Profit by that measure rose 6.9 percent in the first half to 9.7 billion euros ($12.9 billion), beating the 9.24 billion-euro median estimate of five analysts surveyed by Bloomberg. Net income advanced to 2.9 billion euros from 2.78 billion euros.

“The first half-year 2013 was marked by good operating performance,” Chief Executive Officer Henri Proglio said in the statement. Growth was driven by results in EDF’s home market as the winter was colder than usual, driving up market prices, while hydropower output expanded 25 percent. EDF also reported a “favorable outcome” of arbitration on gas contracts in Algeria between Edison and Sonatrach.

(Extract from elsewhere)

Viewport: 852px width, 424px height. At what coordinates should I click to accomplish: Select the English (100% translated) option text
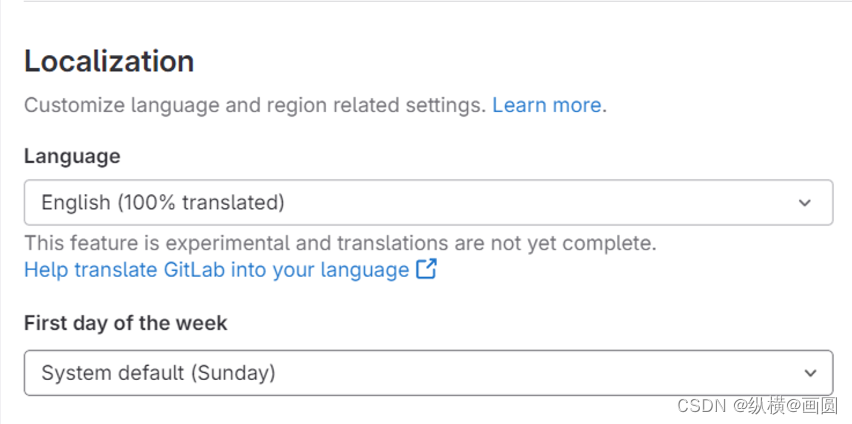click(x=162, y=203)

EDF rose as much as 4.9 percent to 21.215 euros in Paris trading, and was at 21.195 euros as of 9:13 a.m. local time.

Tariff Revision

France’s government has granted EDF tariff increases at home, where it operates 58 nuclear reactors. Energy Minister Philippe Martin authorized EDF to raise the regulated domestic power rate by 5 percent on Aug. 1 and by a further 5 percent a year later. While more than double last year’s 2 percent increase, it’s less than the regulator’s recommendation of 6.8 percent to 9.6 percent this year to cover a shortfall in costs.

EDF today kept a target for French atomic output this year of 410 terawatt-hours to 415 terawatt-hours after a 2012 decline to 405 terawatt-hours. The utility is also in talks with the U.K. about developing new atomic plants there and said it has reached a deal to allow the sale of U.S. nuclear assets.

The Paris-based company has agreed with Chicago-based Exelon Corp. (EXC) on an option to sell its 49.99 percent stake in CENG, the operator of five nuclear plants in the U.S., from January 2016 to June 2022, it said. EDF will also get an exceptional dividend of $400 million from CENG.

The French utility reiterated a plan to save 1 billion euros and said net investments will be 12 billion euros to 12.5 billion euros in 2013. Debt shrank to 33.7 billion euros at the end of June from 39.2 billion euros in December, it said.

EDF faces billions of euros of costs to improve safety at its French reactors after the authorities tightened rules following the 2011 meltdown at Japan’s Fukushima plant. French President Francois Hollande has vowed to lower dependence on atomic energy and shut EDF’s oldest reactor in 2016. The utility’s reactors supply three-quarters of France’s power output, making it the world’s most nuclear-dependent country.